Konforme Feldtheorie

SS 2011 • info

Prof. Dr. Christoph Bohle

Dr. Sebastian Heller

Vorlesung

Ab der 2. Vorlesungswoche

Fr | 12-14 |

Übung

Mi | 12-14 | S8 |

Übungsblätter

One of the major problems of contemporary mathematics is to develop a better understanding of quantum field theory, the theory on which large parts of fundamental physics are based. Despite its success as a physical theory, much of quantum field theory in its present form is lacking a rigorous mathematical foundation. This situation is highly dissatisfactory, considering that in the last decades quantum field theory turned into a preeminent source of mathematical inspiration.
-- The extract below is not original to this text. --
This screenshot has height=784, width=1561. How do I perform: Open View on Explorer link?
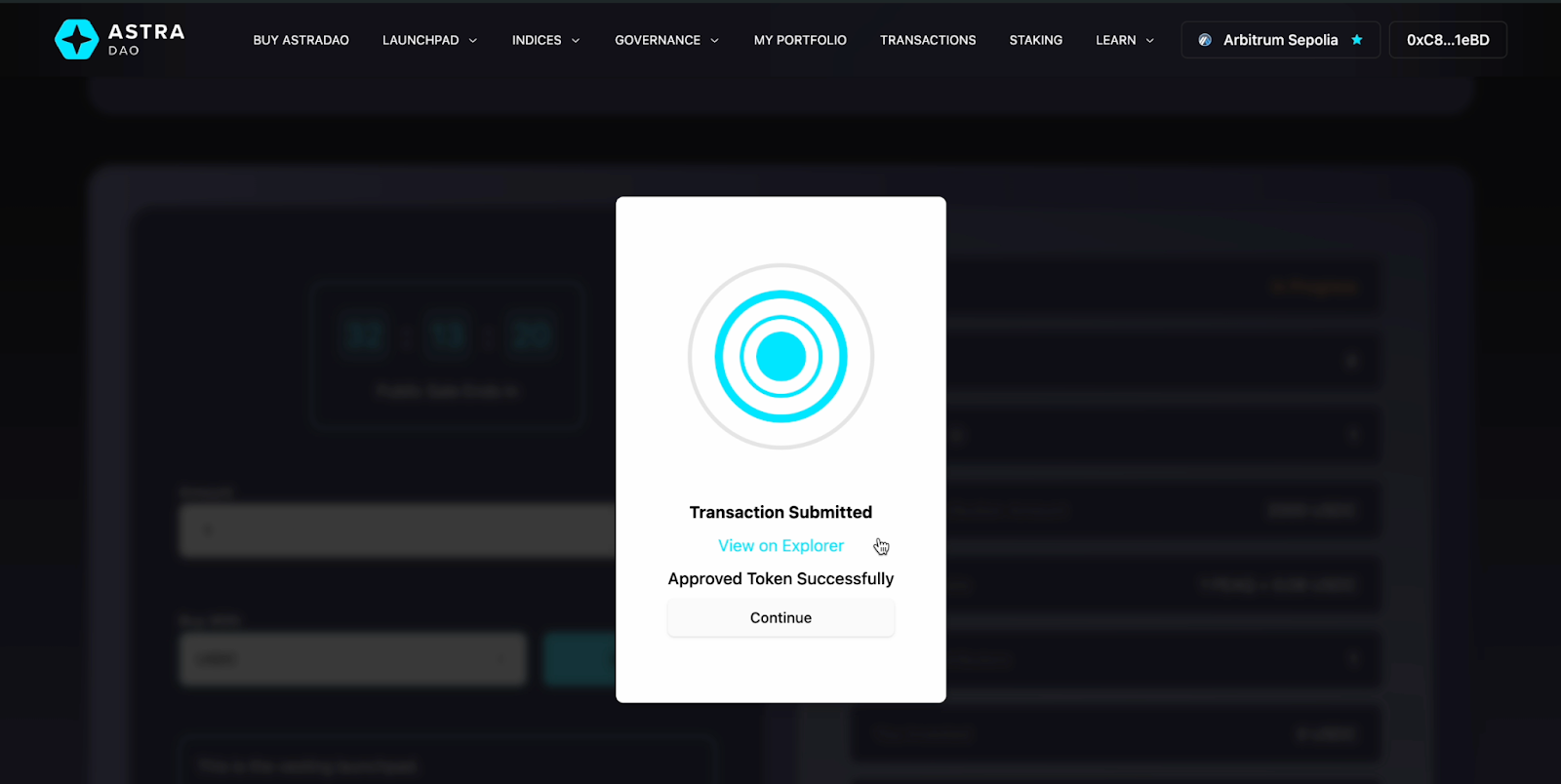780,546
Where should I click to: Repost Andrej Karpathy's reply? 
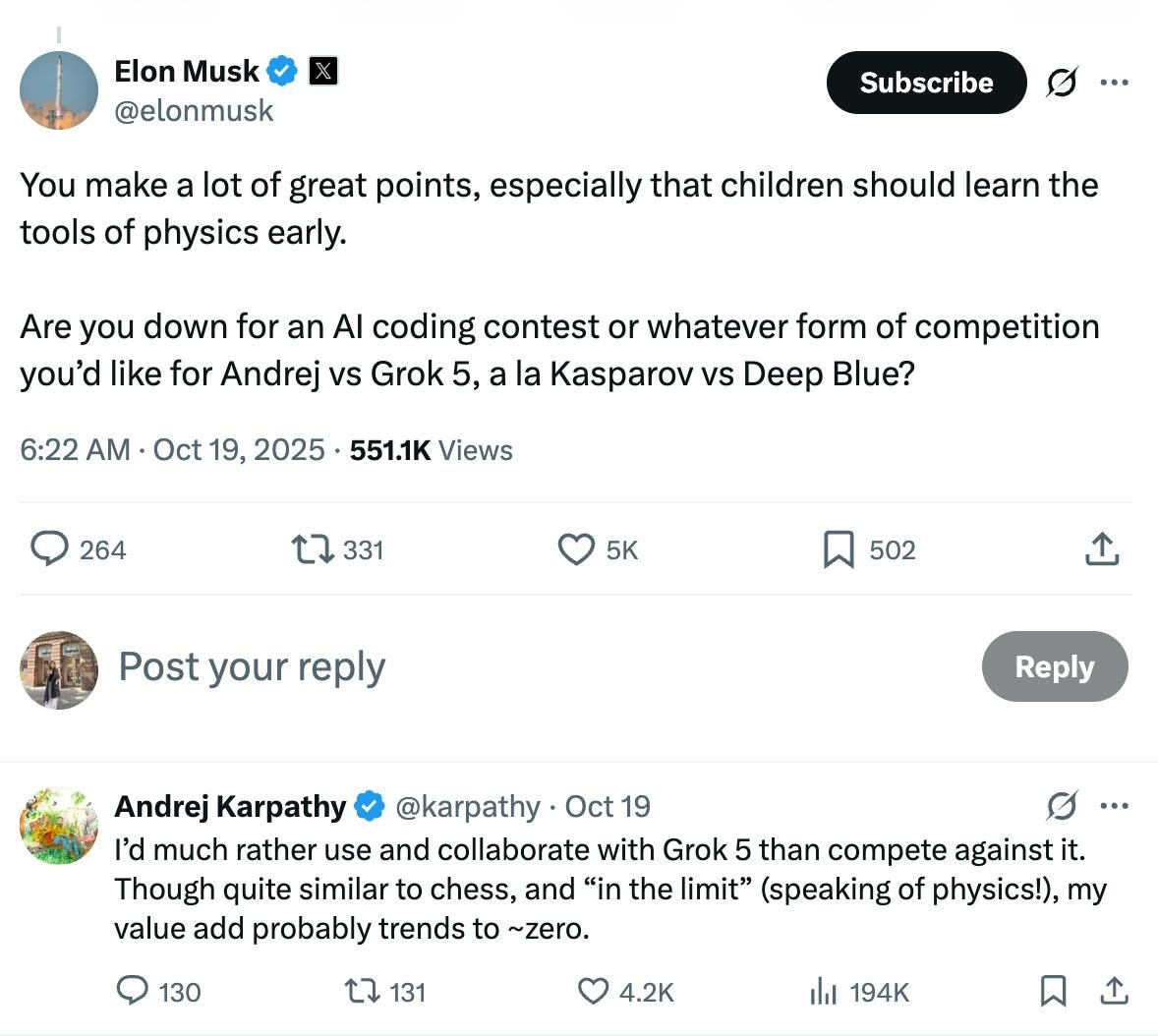(362, 991)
Conformal field theory is a part of quantum field theory which allows a mathematically rigorous treatment. Although is encompasses only a small portion of quantum field theory (that of 2D quantum field theories with local conformal symmetry), it is a good starting point for mathematicians to get acquainted with quantum field theory ideas. This is not only due to its mathematical accessibility, but also because of its connection to several important mathematical developments.

We will essentially approach conformal field theory as a mathematical theory. The main part of the lecture will be an introduction to vertex algebras, the algebraic structure underlying conformal field theory. In the last part of the lecture we plan to discuss some mathematical applications related to integrable systems and the theory of vector bundles on Riemann surfaces. We shamefully ignore all physical applications (although they are plenty, most prominently in string theory and statistical mechanics, where conformal field theory describes critical phenomena).

Prerequisites: A basic knowledge of Lie algebras and Riemann surfaces will be helpful. We do not assume any knowledge of physics, although a deeper understanding surely needs some.